* Task brief: Starting at the line that holds "Open the California state dropdown", reproduce each line exactly up to and including the last line of the records below. Pictures stay out.

(Excerpts from a dataset)
··········

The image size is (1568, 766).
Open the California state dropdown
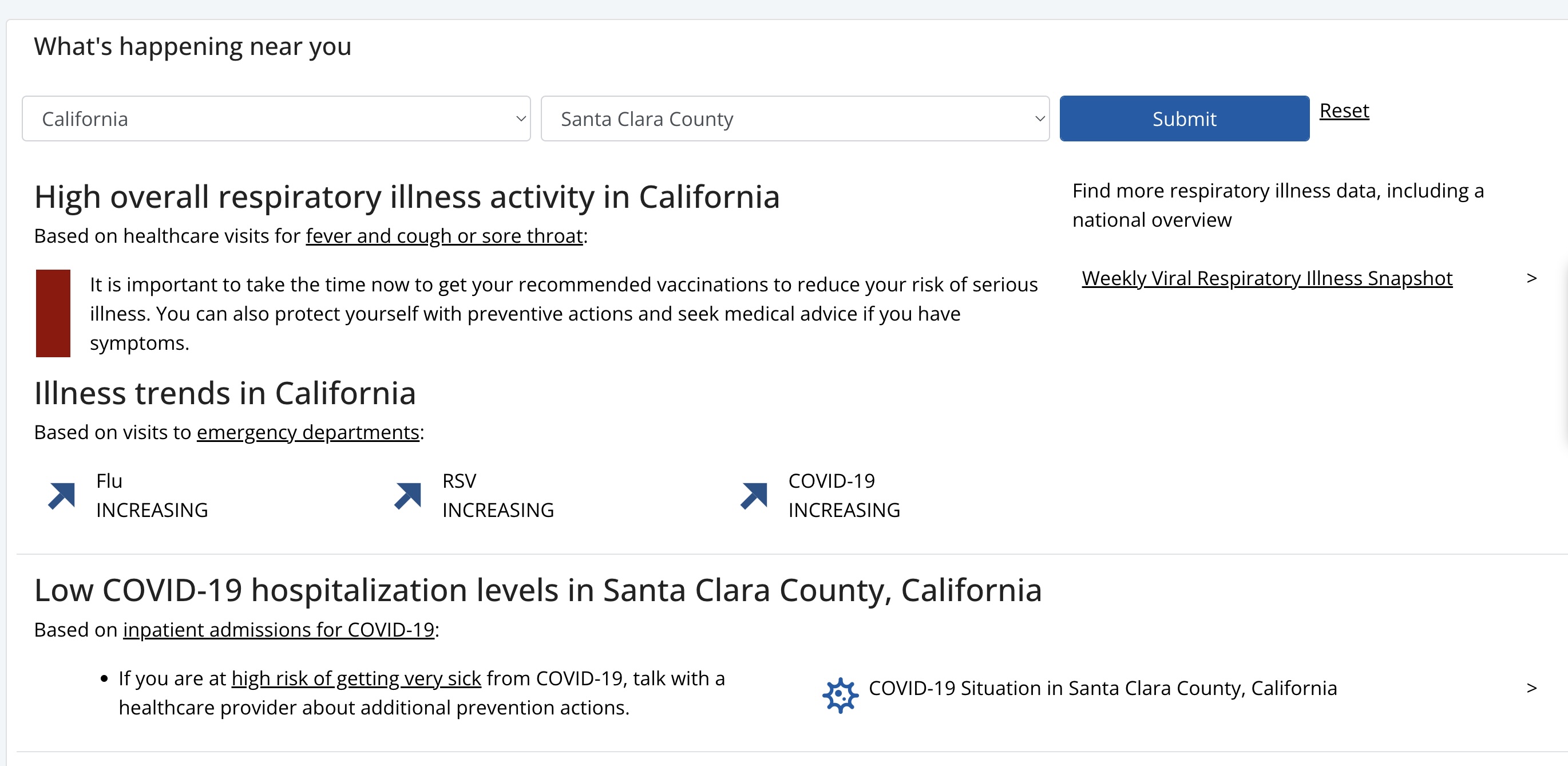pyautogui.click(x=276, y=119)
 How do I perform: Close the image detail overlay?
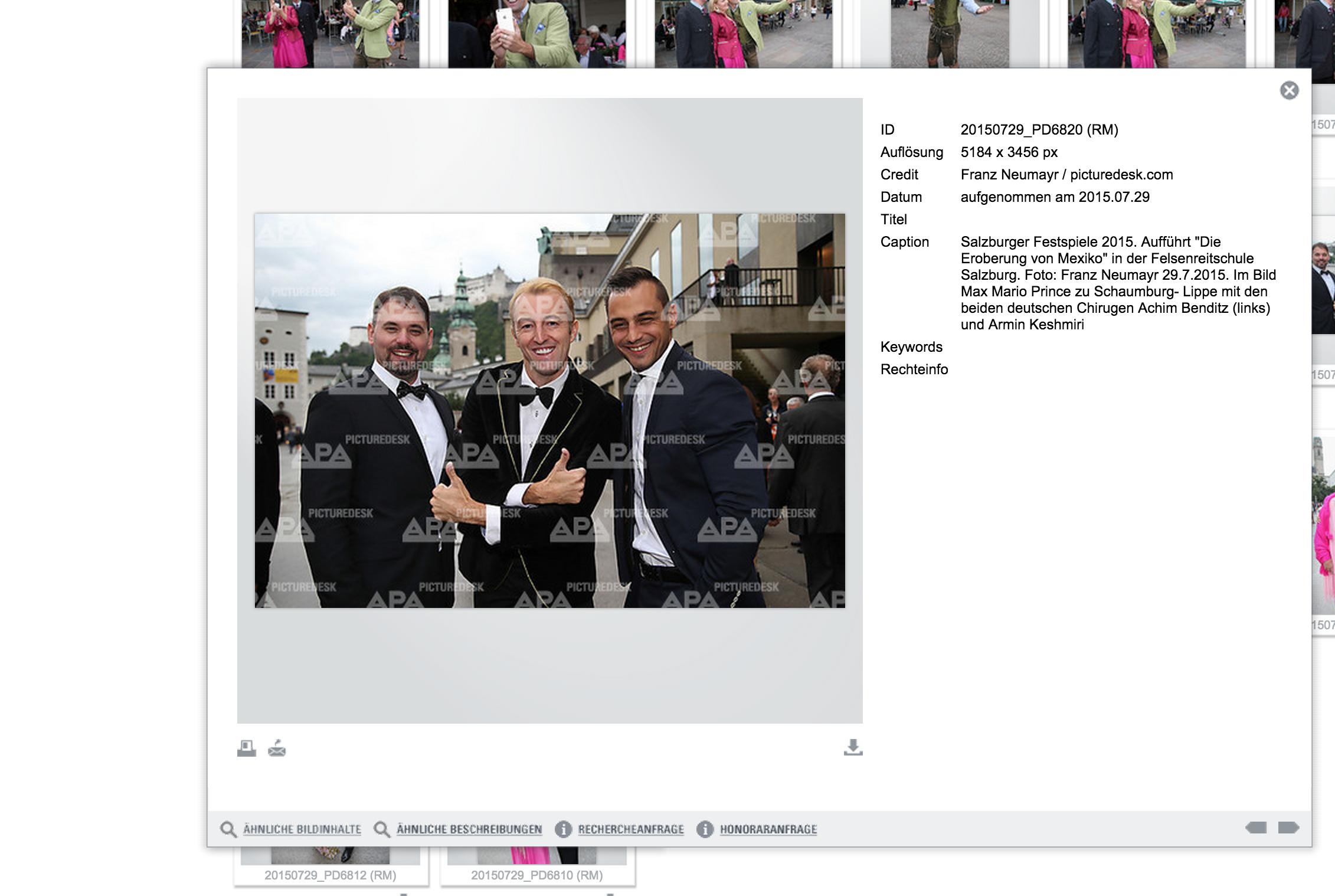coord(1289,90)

··········

* Exercise result:
Open the California state dropdown
pyautogui.click(x=276, y=119)
 How do I perform: Close the image detail overlay?
coord(1289,90)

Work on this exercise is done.